**Material for locating described items**
-- start --
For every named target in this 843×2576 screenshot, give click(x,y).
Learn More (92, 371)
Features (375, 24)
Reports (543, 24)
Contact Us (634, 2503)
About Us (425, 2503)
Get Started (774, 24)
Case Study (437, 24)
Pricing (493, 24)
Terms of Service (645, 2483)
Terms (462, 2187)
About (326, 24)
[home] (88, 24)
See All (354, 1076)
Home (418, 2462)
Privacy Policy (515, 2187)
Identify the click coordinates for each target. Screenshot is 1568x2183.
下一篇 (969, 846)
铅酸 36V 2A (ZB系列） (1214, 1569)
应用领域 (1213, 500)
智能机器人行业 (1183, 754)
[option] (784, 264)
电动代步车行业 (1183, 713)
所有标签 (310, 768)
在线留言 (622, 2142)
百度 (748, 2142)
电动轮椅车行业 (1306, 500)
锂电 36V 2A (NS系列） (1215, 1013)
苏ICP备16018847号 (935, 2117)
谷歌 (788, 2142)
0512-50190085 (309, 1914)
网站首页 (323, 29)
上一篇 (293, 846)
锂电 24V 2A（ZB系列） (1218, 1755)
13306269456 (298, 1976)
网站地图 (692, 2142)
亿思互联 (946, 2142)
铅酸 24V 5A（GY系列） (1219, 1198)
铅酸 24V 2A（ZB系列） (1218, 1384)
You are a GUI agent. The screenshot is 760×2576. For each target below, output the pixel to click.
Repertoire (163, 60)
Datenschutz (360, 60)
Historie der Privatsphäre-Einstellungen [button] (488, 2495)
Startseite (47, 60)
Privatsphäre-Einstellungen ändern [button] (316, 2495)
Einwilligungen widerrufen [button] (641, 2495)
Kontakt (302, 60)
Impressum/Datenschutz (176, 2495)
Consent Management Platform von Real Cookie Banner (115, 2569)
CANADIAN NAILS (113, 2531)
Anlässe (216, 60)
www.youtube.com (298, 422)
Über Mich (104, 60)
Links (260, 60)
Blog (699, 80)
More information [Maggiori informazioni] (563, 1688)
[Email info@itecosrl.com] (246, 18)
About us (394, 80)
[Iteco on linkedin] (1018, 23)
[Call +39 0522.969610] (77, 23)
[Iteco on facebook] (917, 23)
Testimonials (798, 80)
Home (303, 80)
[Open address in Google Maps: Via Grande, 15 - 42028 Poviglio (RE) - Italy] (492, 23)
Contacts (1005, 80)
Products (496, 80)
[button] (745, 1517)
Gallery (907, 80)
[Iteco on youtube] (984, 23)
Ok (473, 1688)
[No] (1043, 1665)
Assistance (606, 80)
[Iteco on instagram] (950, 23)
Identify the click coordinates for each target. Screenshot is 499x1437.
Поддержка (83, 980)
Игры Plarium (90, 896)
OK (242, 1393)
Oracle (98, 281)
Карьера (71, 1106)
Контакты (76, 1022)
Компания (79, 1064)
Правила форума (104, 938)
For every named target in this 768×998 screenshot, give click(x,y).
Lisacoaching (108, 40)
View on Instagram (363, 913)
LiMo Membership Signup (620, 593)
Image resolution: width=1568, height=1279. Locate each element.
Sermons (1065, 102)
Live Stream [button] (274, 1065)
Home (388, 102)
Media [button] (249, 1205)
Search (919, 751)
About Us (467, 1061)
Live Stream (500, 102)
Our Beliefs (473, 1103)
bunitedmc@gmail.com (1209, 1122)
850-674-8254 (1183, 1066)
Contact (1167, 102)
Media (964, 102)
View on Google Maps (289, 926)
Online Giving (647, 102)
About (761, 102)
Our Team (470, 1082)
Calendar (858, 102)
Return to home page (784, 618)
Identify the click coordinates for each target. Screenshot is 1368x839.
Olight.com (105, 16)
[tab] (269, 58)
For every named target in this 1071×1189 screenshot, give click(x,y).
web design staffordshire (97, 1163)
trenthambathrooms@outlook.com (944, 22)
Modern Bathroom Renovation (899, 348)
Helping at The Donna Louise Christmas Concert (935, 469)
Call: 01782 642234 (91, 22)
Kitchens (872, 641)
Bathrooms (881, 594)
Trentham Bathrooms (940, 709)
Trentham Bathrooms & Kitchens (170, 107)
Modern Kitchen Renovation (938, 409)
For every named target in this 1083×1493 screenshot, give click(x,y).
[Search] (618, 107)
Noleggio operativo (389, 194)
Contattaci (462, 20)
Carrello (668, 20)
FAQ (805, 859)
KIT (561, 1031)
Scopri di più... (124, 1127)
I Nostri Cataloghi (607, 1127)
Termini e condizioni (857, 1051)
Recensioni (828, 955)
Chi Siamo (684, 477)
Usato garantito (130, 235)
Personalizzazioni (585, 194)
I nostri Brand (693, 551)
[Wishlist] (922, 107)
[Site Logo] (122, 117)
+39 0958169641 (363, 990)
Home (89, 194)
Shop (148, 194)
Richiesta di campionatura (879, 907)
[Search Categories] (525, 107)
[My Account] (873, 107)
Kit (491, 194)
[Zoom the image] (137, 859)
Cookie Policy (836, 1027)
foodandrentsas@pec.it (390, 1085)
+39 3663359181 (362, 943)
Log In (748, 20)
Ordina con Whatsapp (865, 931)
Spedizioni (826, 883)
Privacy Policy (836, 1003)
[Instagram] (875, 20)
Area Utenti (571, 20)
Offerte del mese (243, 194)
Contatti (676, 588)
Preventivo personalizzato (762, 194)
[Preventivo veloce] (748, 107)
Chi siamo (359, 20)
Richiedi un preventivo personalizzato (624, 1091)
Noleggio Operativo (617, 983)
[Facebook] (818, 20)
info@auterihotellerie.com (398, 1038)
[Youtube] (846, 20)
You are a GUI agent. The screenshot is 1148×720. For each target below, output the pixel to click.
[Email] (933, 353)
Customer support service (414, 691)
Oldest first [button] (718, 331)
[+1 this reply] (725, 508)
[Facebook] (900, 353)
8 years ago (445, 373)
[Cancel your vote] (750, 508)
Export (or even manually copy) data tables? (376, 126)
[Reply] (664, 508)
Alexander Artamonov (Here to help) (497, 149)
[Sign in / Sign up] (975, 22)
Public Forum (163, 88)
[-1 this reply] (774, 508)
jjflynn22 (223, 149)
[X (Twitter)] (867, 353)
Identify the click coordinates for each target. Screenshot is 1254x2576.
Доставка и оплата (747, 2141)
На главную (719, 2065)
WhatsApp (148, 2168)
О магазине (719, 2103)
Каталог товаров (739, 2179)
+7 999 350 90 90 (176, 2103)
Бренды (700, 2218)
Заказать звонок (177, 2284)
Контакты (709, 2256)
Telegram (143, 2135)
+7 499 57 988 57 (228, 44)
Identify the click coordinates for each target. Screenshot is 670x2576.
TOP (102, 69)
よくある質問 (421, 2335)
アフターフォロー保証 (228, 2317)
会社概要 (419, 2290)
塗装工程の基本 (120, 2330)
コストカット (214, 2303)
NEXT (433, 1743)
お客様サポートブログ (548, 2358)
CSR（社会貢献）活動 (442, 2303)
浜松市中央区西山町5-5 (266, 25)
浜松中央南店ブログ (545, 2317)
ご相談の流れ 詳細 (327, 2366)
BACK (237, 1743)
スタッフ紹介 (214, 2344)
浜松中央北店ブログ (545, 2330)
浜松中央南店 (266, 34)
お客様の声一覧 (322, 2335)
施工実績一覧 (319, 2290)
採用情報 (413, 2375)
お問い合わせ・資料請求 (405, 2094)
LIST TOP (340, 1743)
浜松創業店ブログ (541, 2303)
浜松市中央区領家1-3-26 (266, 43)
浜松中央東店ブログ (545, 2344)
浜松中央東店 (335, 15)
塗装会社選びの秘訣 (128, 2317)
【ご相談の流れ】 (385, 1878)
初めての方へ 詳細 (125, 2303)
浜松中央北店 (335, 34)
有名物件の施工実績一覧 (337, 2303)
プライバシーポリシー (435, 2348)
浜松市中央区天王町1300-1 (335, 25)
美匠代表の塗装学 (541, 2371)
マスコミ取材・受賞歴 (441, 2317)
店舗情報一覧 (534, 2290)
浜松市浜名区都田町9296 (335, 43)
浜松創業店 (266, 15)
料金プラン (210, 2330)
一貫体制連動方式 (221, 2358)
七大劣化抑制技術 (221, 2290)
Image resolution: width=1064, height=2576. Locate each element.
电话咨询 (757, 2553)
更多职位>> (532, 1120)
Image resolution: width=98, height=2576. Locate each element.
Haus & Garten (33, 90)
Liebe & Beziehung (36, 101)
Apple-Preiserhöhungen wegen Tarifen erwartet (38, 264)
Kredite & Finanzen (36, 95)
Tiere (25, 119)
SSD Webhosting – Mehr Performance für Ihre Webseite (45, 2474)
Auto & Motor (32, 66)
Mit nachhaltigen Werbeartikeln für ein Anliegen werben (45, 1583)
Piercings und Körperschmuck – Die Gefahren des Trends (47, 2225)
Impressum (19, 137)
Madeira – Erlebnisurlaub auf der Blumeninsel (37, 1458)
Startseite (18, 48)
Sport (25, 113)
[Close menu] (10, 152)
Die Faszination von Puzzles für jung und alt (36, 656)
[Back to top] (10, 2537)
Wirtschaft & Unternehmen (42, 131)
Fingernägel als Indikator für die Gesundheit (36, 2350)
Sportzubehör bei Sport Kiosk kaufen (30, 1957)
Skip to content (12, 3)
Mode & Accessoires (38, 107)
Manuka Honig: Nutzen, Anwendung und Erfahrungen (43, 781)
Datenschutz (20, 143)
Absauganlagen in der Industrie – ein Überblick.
-- end --
**PROMPT**
Restate the part of the material that opens with the line containing "プライバシーポリシー (435, 2348)" and closes with the line containing "Liebe & Beziehung (36, 101)", including the request lines. Shift each coordinate in the answers by adding 76 to it.

**CORRECT RESPONSE**
プライバシーポリシー (511, 2424)
浜松市中央区天王町1300-1 (411, 101)
美匠代表の塗装学 (617, 2447)
マスコミ取材・受賞歴 (517, 2393)
店舗情報一覧 (610, 2366)
浜松市浜名区都田町9296 (411, 119)
浜松創業店 (342, 91)
料金プラン (286, 2406)
一貫体制連動方式 (297, 2434)
七大劣化抑制技術 (297, 2366)
Image resolution: width=1064, height=2576. Locate each element.
电话咨询 (833, 2629)
更多职位>> (608, 1196)
Image resolution: width=98, height=2576. Locate each element.
Haus & Garten (109, 166)
Liebe & Beziehung (112, 177)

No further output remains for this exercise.